◆ Work order
Retype, word for word, every line from the one holding "This screenshot has" through the one holding "the Underline cursor" in the entries below, both included, and only those lines.

Records excerpted from a collection:
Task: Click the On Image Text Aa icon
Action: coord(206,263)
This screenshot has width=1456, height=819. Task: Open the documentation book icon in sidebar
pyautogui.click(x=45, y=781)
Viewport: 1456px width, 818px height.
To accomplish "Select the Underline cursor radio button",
...
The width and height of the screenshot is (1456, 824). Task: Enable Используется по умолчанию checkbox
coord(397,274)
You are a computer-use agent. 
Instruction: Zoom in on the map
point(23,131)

◆ Exercise answer
This screenshot has width=1456, height=819. Task: Open the documentation book icon in sidebar
pyautogui.click(x=45, y=781)
Viewport: 1456px width, 818px height.
To accomplish "Select the Underline cursor radio button",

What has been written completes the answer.